De estar con
vida, hoy Ernesto Guevara de la Serna cumpliría 85 años. Celebramos su
cumpleaños con un recorrido por lo que su figura quiso decir, y aun dice, a
quienes desde Argentina nos negamos a transformarlo en un broce
inanimado.
Por Mariano Pacheco, para el Portal de Noticias Marcha
Ernesto
Guevara se ha presentado, a lo largo de las últimas décadas, como una figura
central dentro de la cultura nacional. Y digo de la cultura, y no solo de la
cultura política, porque el Che ha sido un ícono de la militancia
revolucionaria (marxista y peronista), una figura reivindicada por la izquierda
reformista –esa misma que en vida lo acusaba de aventurero–, pero también, una
estampa en las banderas y canciones de bandas del rock nacional; motivo de
cántico de públicos apasionados, tanto en chanchas de fútbol como en recitales;
tatuaje en el brazo de Diego Armando Maradona –con todas las repercusiones que
implica– y una imagen rescatada por la rebeldía juvenil frente a un mundo que
le resulta antipático.

* _Actividades propuestas_
A – Resume en dos oraciones el fragmento sobre Ernesto Guevara.
B – Reproduce sin cambios el tramo del fragmento sobre Ernesto Guevara que va desde "Por Mariano Pacheco, para" hasta "le resulta antipático.".
C – Traduce al inglés esta oración del fragmento sobre Ernesto Guevara: "De estar con vida, hoy Ernesto Guevara de la Serna cumpliría 85 años."
El material no hace falta para resolver estas actividades.

* _Material mostrado_
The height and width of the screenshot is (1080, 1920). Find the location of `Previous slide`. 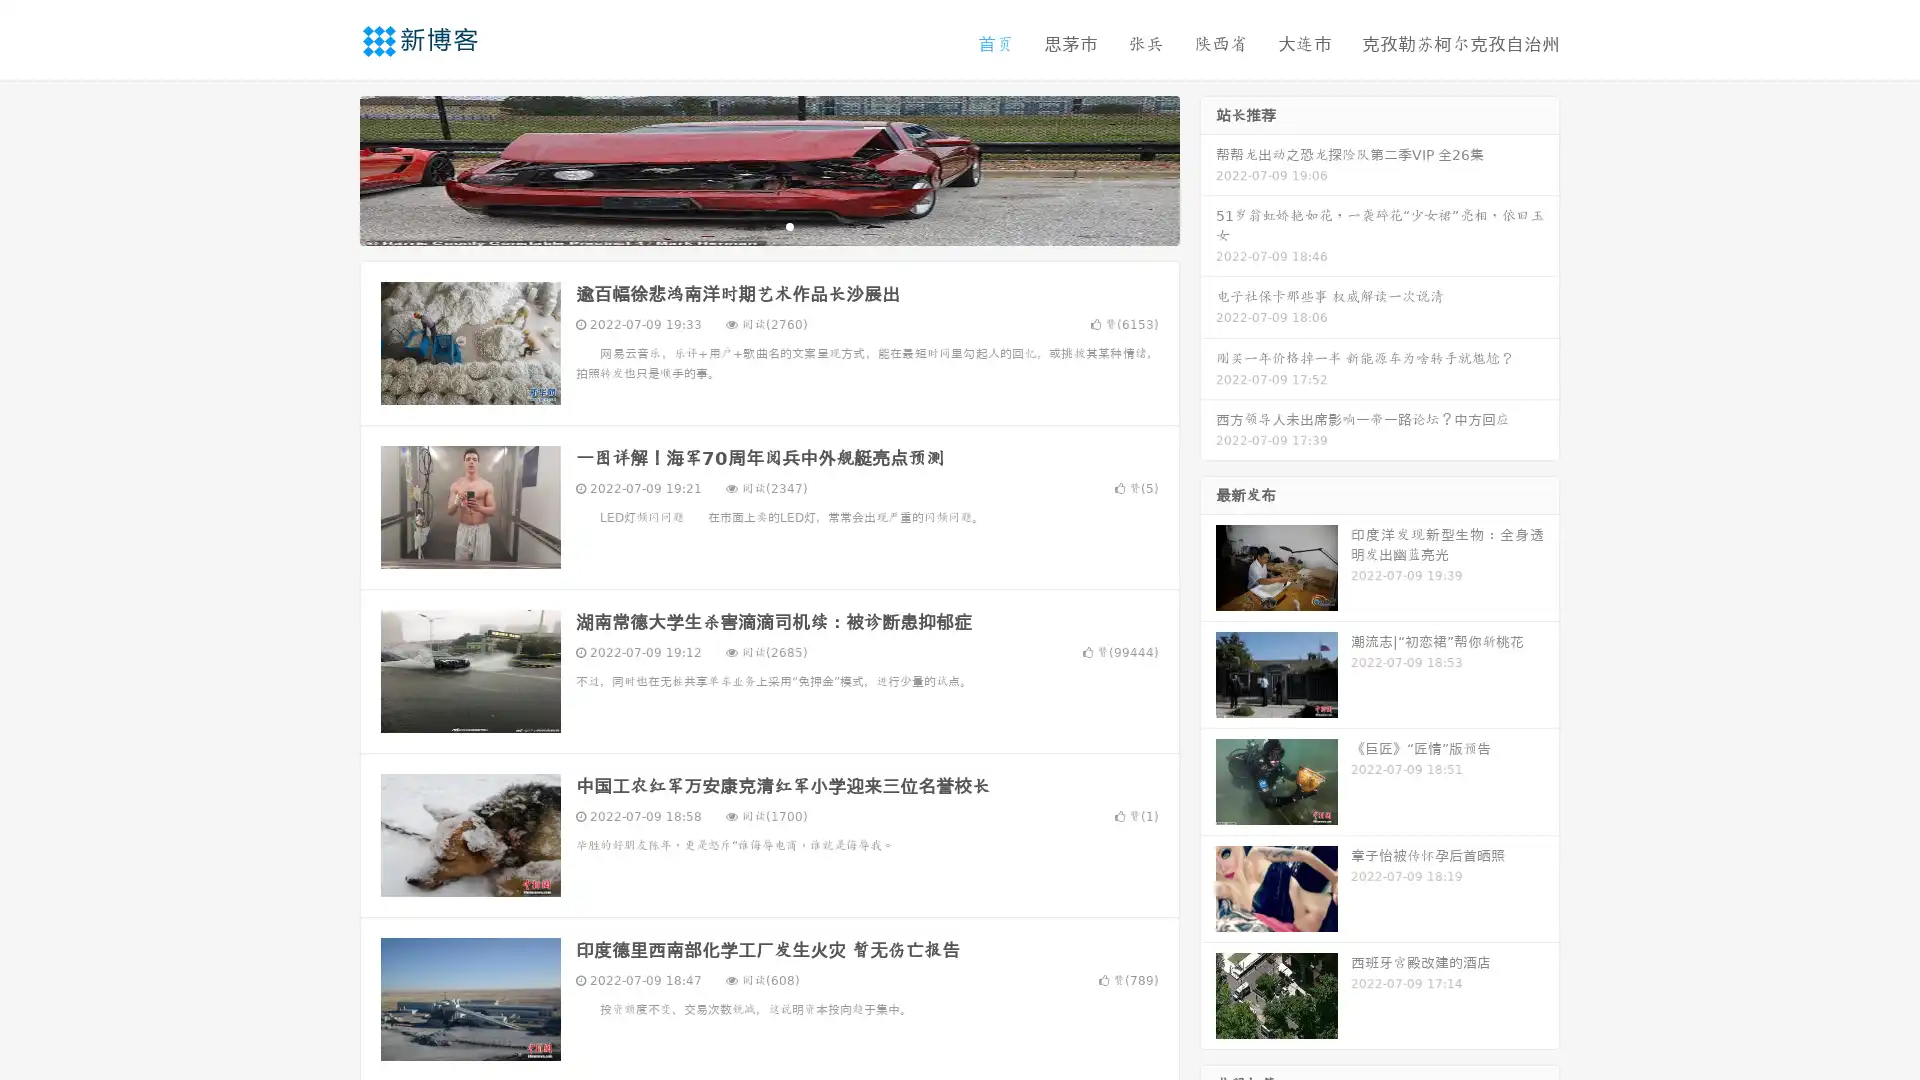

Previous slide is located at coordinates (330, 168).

---

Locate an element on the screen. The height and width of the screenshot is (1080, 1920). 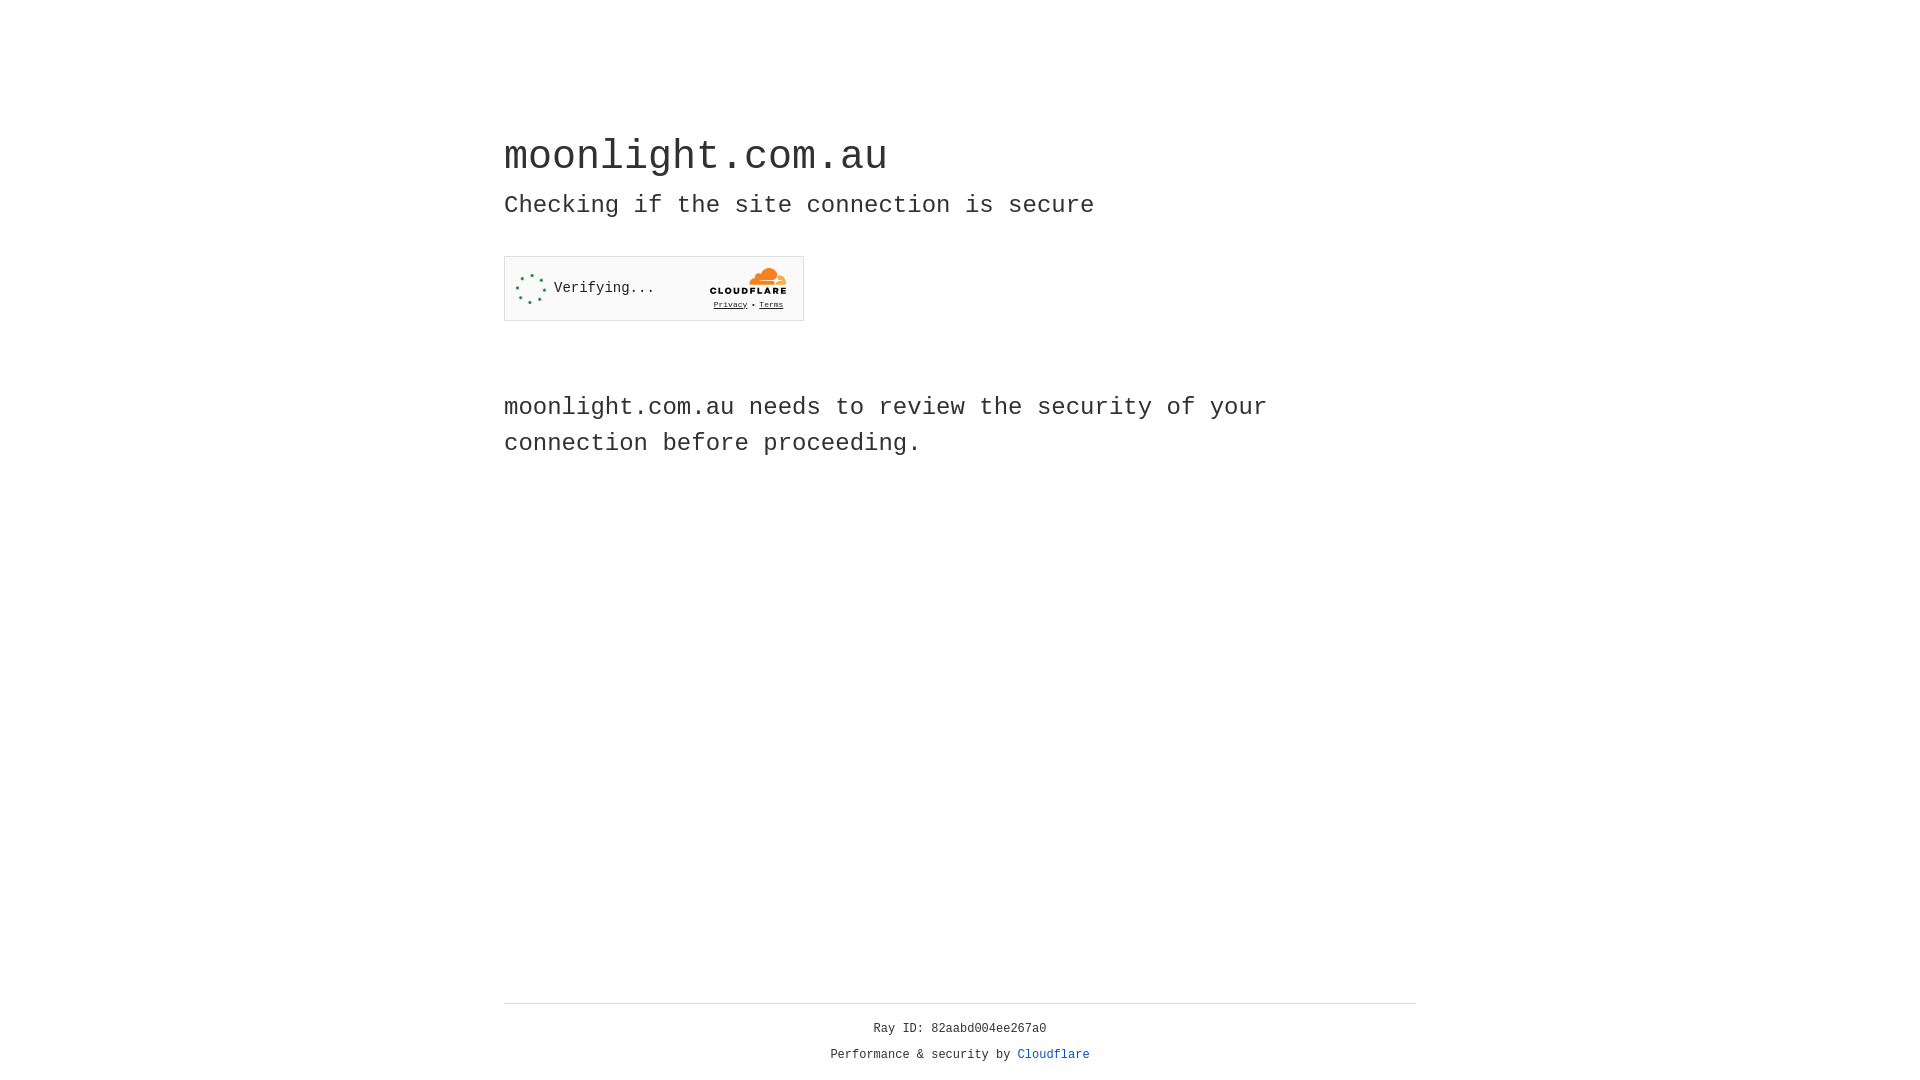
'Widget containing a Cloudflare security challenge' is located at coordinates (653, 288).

* _Soluciones_
A – Ernesto Guevara, que hoy cumpliría 85 años, se ha presentado a lo largo de las últimas décadas como una figura central de la cultura nacional, y no solo de la cultura política. Ha sido ícono de la militancia revolucionaria, figura reivindicada por la izquierda reformista, estampa en banderas y canciones del rock nacional, motivo de cánticos del público, tatuaje en el brazo de Maradona e imagen rescatada por la rebeldía juvenil.

B –
Por Mariano Pacheco, para el Portal de Noticias Marcha
Ernesto
Guevara se ha presentado, a lo largo de las últimas décadas, como una figura
central dentro de la cultura nacional. Y digo de la cultura, y no solo de la
cultura política, porque el Che ha sido un ícono de la militancia
revolucionaria (marxista y peronista), una figura reivindicada por la izquierda
reformista –esa misma que en vida lo acusaba de aventurero–, pero también, una
estampa en las banderas y canciones de bandas del rock nacional; motivo de
cántico de públicos apasionados, tanto en chanchas de fútbol como en recitales;
tatuaje en el brazo de Diego Armando Maradona –con todas las repercusiones que
implica– y una imagen rescatada por la rebeldía juvenil frente a un mundo que
le resulta antipático.

C – Were he alive, Ernesto Guevara de la Serna would turn 85 today.